Hysteretic behavior of eccentric RHS beam-to-column joints under cyclic in-plane bending

Abstract

This paper conducted experimental and numerical studies on the hysteretic behavior of eccentric rectangular hollow section (RHS) beam-to-column joints under cyclic in-plane bending. The study began with the design of both stiffened and unstiffened joints, followed by hysteresis tests that revealed failure modes like web weld tearing and stiffener fracture. The seismic performance of the joints was evaluated using hysteresis curves, skeleton curves, ductility coefficients, strength degradation coefficients, and energy dissipation coefficients.
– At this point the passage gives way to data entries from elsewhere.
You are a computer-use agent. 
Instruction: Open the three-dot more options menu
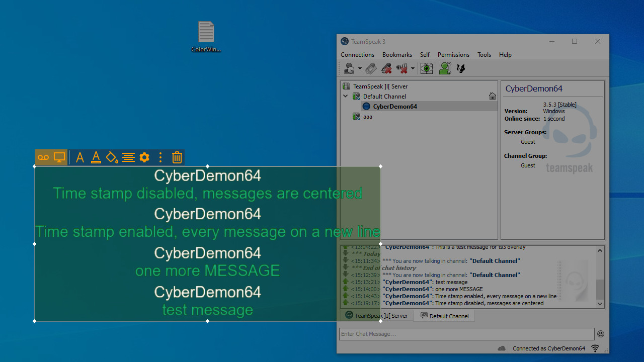pos(160,157)
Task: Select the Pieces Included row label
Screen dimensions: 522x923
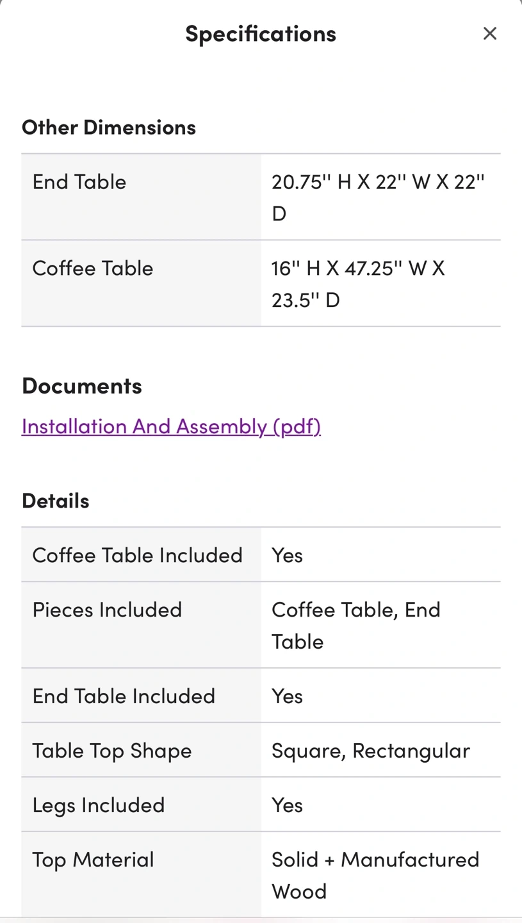Action: pyautogui.click(x=108, y=610)
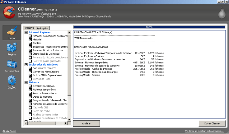Select the Windows tab
The height and width of the screenshot is (134, 229).
(30, 28)
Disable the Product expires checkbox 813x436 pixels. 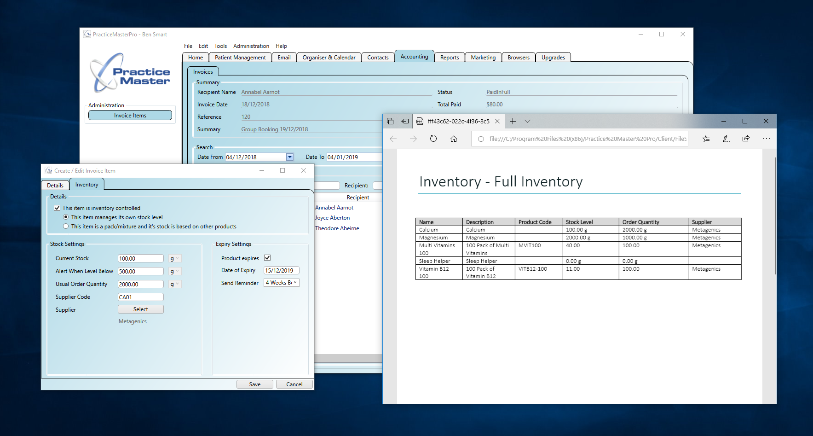click(x=267, y=257)
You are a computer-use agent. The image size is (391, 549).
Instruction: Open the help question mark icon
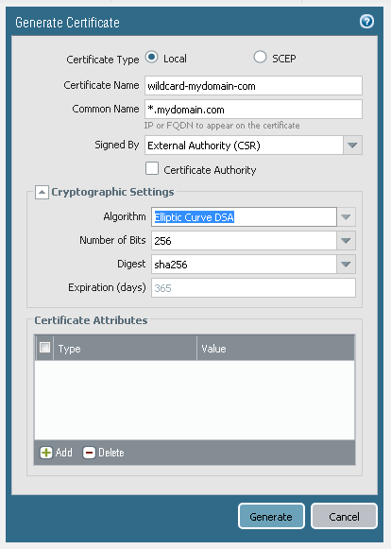point(366,22)
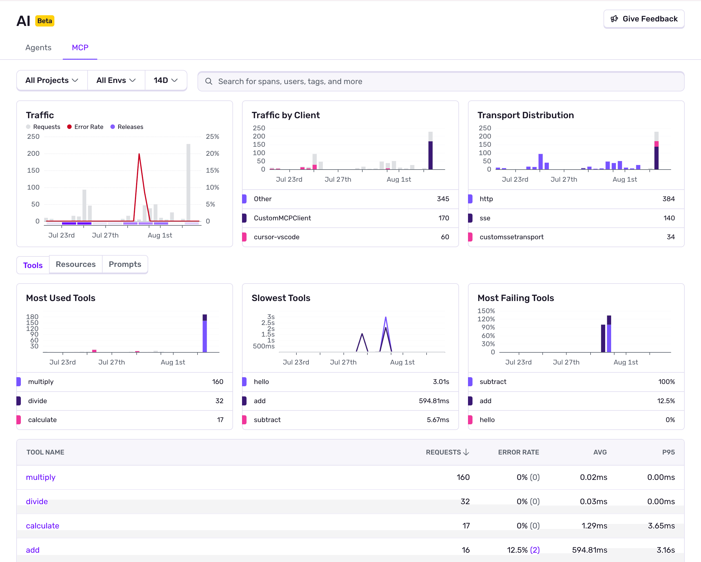Open the divide tool details link
The image size is (701, 562).
(37, 501)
Compared to unstiffened joints, the stiffened joints exhibited a 30 % increase in peak load and a 18 % improvement in maximum energy dissipation coefficient. Subsequently, finite element (FE) analysis was performed, and the influence of key parameters on the hysteretic behavior was studied using validated FE models. The results indicated that the hysteretic behavior was positively correlated with the flange width ratio of beam to column, the ratio of beam section height to column flange width, and the thickness ratio of beam to column, while it was negatively correlated with the width-to-thickness ratio of the column. Finally, a mathematical model for the hysteretic behavior of both stiffened and unstiffened joints was developed and validated through experimental and FE comparison, offering practical applicability in engineering design.